Tue, Oct 14th - 1:00AM
More Bailouts cause Dow Jones to recover 938 points
Tuesday October 14th - Wall Street stormed back yesterday from last week's devastating losses due to the American credit crisis,
sending the Dow Jones industrials soaring a nearly inconceivable 938
points after major governments' plans to support the global banking
system reassured distraught investors. The surge
in stocks comes after a dismal week on Wall Street that erased an
estimated $2.4 trillion in shareholder wealth.
The Dow by far
outstripped its previous record for a one-day point gain, 499, reached
during the waning days of the dot-com boom in 2000. All major indexes
rose about 11 per cent.
The Wall Street surge will be good news
for Canada, where the Toronto stock market was closed Monday for the Canadian
Thanksgiving holiday. Last week, the TSX lost more than 16 per cent of
its value, one of the worst weeks ever for the Canadian market, on
investor worries about falling commodity prices and a spreading
economic recession in the United States.
When trading resumes Tuesday, the Toronto market is expected to post major gains following the Wall Street jump.

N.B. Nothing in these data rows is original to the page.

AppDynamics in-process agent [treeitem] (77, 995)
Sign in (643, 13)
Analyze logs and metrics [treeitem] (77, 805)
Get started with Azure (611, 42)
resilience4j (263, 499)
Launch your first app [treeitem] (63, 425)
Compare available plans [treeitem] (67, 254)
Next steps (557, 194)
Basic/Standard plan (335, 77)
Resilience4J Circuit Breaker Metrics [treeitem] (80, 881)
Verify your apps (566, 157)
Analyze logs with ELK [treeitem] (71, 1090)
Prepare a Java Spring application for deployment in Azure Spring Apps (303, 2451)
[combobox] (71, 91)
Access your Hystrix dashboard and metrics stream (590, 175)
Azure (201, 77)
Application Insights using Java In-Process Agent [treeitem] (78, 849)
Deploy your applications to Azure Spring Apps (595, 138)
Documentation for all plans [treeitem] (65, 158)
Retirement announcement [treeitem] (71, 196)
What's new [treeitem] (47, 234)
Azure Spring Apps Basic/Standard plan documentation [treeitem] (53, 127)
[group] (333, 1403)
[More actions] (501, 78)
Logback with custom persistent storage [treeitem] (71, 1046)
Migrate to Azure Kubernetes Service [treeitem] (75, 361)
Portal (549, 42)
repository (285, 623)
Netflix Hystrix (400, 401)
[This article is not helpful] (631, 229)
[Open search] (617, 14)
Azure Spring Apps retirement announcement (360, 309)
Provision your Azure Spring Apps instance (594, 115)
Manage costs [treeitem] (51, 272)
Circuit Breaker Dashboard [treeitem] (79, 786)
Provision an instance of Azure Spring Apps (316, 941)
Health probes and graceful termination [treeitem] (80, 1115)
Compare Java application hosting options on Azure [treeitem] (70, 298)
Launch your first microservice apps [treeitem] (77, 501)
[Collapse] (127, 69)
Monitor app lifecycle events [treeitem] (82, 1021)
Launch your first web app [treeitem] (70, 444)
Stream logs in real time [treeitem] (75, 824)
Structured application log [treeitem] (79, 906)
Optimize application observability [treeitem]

The hope on Wall Street was that the market was finding a bottom after
eight sessions of losses that sent the Dow down nearly 2,400 points.
But while a rebound had been expected at some point, investors can
expect to see back-and-forth trading in the coming days and weeks as
investors work through their concerns about the banking sector, the
stagnant credit markets and the overall economy.
With the U.S. bond markets and banks closed
Monday for Columbus Day, it was difficult for investors to gauge the
reaction of the credit markets to actions by major governments. Even as they return to Wall Street, investors remain worried about the health of consumers and areas like the housing sector.
But the market did appear to take heart when the Bush administration
said it is moving quickly to implement its $700 billion (U.S.) bailout, including consulting with law firms about the mechanics of
buying ownership shares in a broad number of banks to help revive the
stagnant credit markets and in turn get the economy moving again. The bailout will increase this year's budget deficit significantly.
Wall Street was cheered by word that Canada will bailout Canadian banks to the tune of $25 billion and from the Bank of England which said it would
use up to $63 billion (U.S.) to help the three largest British banks
strengthen their balance sheets.
The Bank of England, the
European Central Bank and the Swiss National Bank also jointly
announced plans to work together to provide as much short-term funding
as necessary to help revive lending.
After a series of weekend
meetings in Washington of heads of the Group of Seven nations, the
gains in global markets signalled that investors found comfort from the
actions and pledges coming from government officials.